Customer's in one place and their data being moved through the cloud into a CDP
PHOTO: Shutterstock

Your company’s ability to deliver a unified customer experience (CX) across the full customer journey isn’t just about installing the right content management (CM) or digital experience (DX) platform with personalization tools. Critical to a marketer’s ability to do true data-driven, customer-centric performance campaigns is the need for high quality, or clean data.

High quality data is not easy to come by though. While your company may have lots of internal and external data from your business partners that could tell you much about your customers, the data is typically housed and maintained in disparate systems across organizational silos that aren’t accessible to marketers or sorted in an actionable way to affect the customer experience.
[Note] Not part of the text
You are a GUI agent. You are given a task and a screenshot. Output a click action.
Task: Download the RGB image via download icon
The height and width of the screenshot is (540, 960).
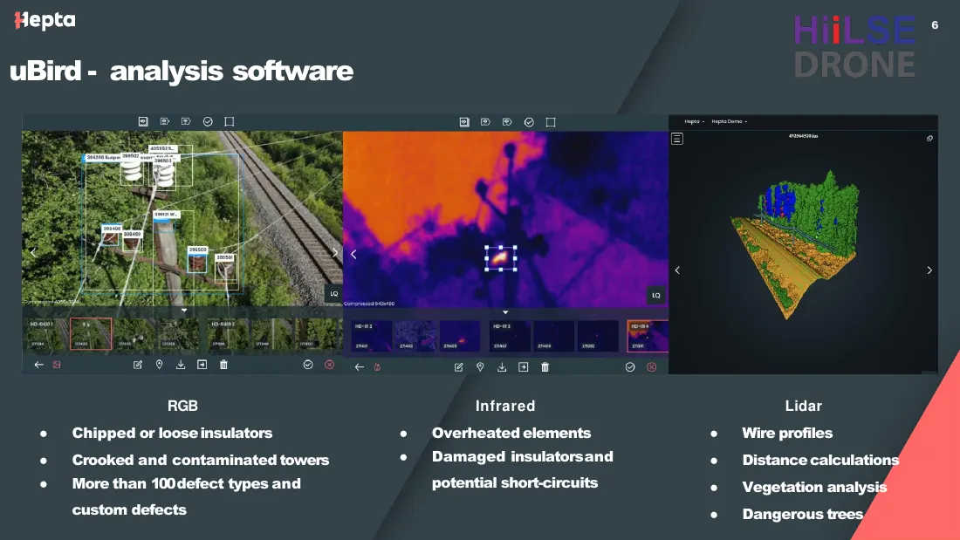181,365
Further issues affecting the quality of customer data is the proliferation of thousands upon thousands of MarTech solutions annually, which themselves help to create even more low quality data that need to be made accessible.

In order to leverage all that inaccessible and unsorted customer information for your marketing campaigns, your company needs the right data management solution. Depending on your needs, that solution may be a customer data platform (CDP), an integral part of some web content management (WCM) and digital experience platforms. A CDP can provide your company a single environment for your customer data, and can give you a unified and integrated view into your customers’ profiles.

What is a Customer Data Platform?

A customer data platform (CDP) is a critical component of a digital experience platform (DXP) that consolidates and integrates disparate data sources together into a single repository. This single source of sorted data can then supply unified customer data profiles to various apps in the MarTech stack, from analytics to marketing automation to operations.

One primary difference between a traditional customer database and a CDP is that an IT team would typically manage a traditional database, while CDPs are fully built-out solutions that marketing and other business stakeholders can run and own, allowing the CDP to be leveraged throughout the entire customer lifecycle. This gives companies much more control over their unified customer profiles and enables them to deliver that data into other CX platforms like a DXP.

According to a survey from Forbes Insights and Treasure Data, CDPs are already making serious headway into most companies, with 78% of organizations reporting they either have one now, or are developing, a CDP.

What is the Difference Between a CDP and CRM?

Customer Relationship Management (CRM) systems have been around for some time and are the lifeblood of many sales and marketing teams. While a CRM, like a CDP, can generate a unified customer profile, CRMs are not designed to collect and sort all the data available from multiple digital channels like a CDP does. Unlike a CRM solution, a CDP can align customer data directly to marketing campaigns.

What are the Benefits of a CDP?

As mentioned earlier, one of the core benefits of a CDP is that it is capable of taking in multiple forms and formats of data from several sources. With all that data from multiple sources now accessible and sorted, CDPs can give marketers a unified, real-time view into, and access of, their customers’ data. CDPs can pull data from websites, social media, call centers, sales, products, apps, and email, to name a few. All that clean data gives marketers a much better understanding of customer behavior, allowing them to segment their audience better, and will ultimately allow them to personalize the customer experience at all phases of the buying journey. That level of personalization helps to build trust with customers, since they feel your company is delivering them relevant and contextual information to assist them in their research or buying decision.

Conclusion

CDPs are a critical piece of your MarTech stack, but it is important to know they are not necessarily part of your current DXP as the core customer data source. Many popular DXPs do not have a CDP integral to their platform, so being conscious of connectivity and interoperability of a CDP into your DXP is a primary concern.

With the capability CDPs provide to hoover up a wider array of data sources than ever before, they will allow your marketing departments to get one step closer to providing a true, unified 360-degree view into your customers.